===== 表示データ =====
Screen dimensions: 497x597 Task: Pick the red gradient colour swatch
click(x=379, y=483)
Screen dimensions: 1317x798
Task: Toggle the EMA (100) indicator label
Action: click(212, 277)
=====
上記のデータを空行を除いて一行ずつ、「番号」列に行番号、「内容」列にその行を記したMarkdownの表に入れてください。

-- 演習の解答 --
| 番号 | 内容 |
|---|---|
| 1 | Screen dimensions: 497x597 Task: Pick the red gradient colour swatch |
| 2 | click(x=379, y=483) |
| 3 | Screen dimensions: 1317x798 |
| 4 | Task: Toggle the EMA (100) indicator label |
| 5 | Action: click(212, 277) |